→ DATASET EXCERPTS
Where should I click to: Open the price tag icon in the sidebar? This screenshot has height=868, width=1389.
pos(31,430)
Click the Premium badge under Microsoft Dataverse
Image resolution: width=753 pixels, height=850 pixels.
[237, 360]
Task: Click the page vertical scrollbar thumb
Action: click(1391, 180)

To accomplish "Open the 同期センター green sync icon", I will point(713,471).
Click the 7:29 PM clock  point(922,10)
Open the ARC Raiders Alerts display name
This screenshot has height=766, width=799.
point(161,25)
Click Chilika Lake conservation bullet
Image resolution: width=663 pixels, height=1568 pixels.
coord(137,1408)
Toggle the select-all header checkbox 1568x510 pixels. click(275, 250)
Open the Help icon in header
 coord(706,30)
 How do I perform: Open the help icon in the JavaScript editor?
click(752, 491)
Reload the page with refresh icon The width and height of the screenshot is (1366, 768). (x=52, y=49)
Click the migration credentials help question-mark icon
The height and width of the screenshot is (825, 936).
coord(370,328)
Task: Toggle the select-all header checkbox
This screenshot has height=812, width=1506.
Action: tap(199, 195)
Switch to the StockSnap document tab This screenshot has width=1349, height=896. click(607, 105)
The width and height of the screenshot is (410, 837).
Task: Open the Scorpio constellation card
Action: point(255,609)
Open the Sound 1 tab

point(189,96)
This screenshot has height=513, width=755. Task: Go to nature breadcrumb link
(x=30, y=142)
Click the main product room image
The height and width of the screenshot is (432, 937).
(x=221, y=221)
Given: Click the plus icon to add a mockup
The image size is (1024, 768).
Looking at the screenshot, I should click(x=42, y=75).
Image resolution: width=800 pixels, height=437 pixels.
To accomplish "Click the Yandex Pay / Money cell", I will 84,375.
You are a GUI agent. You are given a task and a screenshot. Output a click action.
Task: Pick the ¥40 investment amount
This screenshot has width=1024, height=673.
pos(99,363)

→ WHAT YOU SHOULD DO
Among the lines above, count those that include the word "select". Give only the result.

→ TASK RESULT
2